> Task description
Among the records below, find the line that has "Task: Click the Clock value field"; from there, give the lines again exactly, and stop after the line that has "Click the gift".

Stored data
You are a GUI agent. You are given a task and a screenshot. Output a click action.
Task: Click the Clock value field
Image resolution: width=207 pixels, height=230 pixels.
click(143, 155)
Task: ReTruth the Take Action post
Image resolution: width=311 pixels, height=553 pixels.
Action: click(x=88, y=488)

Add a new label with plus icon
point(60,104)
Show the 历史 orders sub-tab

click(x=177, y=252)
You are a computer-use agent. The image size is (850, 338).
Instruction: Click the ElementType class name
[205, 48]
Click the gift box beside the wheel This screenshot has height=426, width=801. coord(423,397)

* * *

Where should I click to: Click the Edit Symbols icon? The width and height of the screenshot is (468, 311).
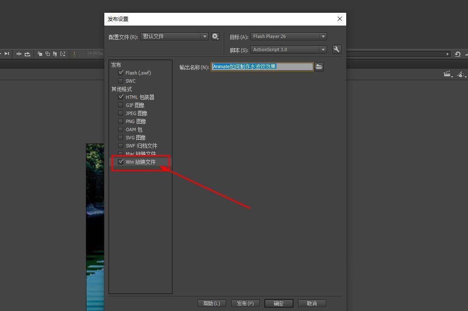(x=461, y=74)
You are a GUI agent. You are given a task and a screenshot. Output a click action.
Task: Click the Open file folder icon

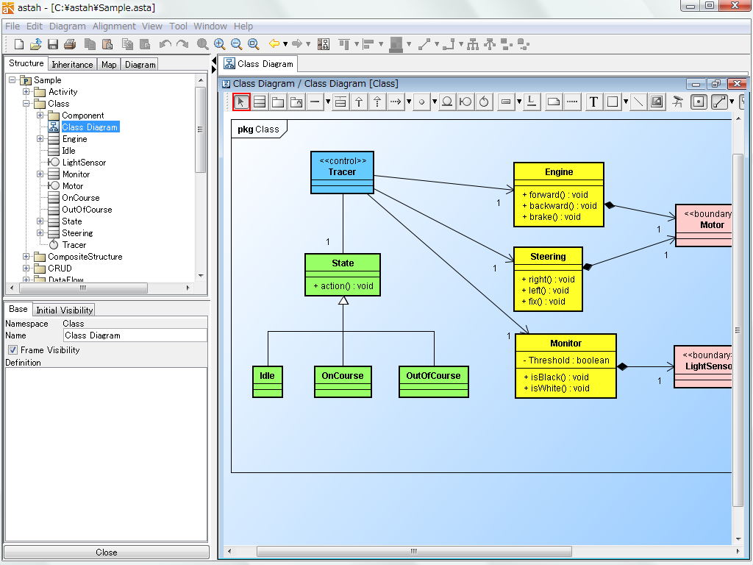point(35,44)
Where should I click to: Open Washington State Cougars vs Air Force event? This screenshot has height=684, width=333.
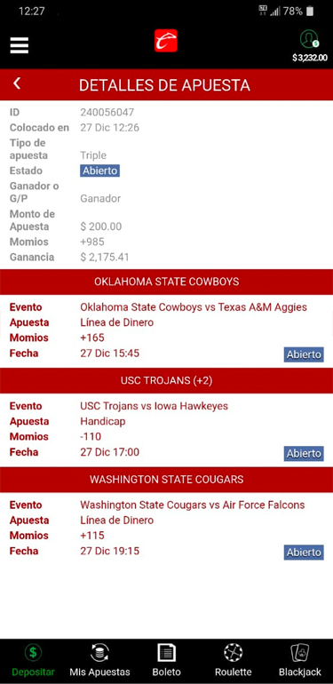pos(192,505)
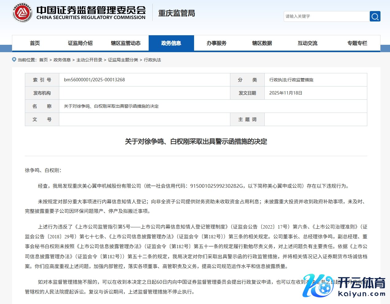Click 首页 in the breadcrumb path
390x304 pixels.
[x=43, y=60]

> Reply
Task: Click the Clock value field
Image resolution: width=207 pixels, height=230 pixels.
click(143, 155)
Task: ReTruth the Take Action post
Image resolution: width=311 pixels, height=553 pixels.
Action: click(x=88, y=488)

Add a new label with plus icon
point(60,104)
Show the 历史 orders sub-tab

click(x=177, y=252)
You are a computer-use agent. The image size is (850, 338).
Instruction: Click the ElementType class name
[205, 48]
Click the gift box beside the wheel This screenshot has height=426, width=801. coord(423,397)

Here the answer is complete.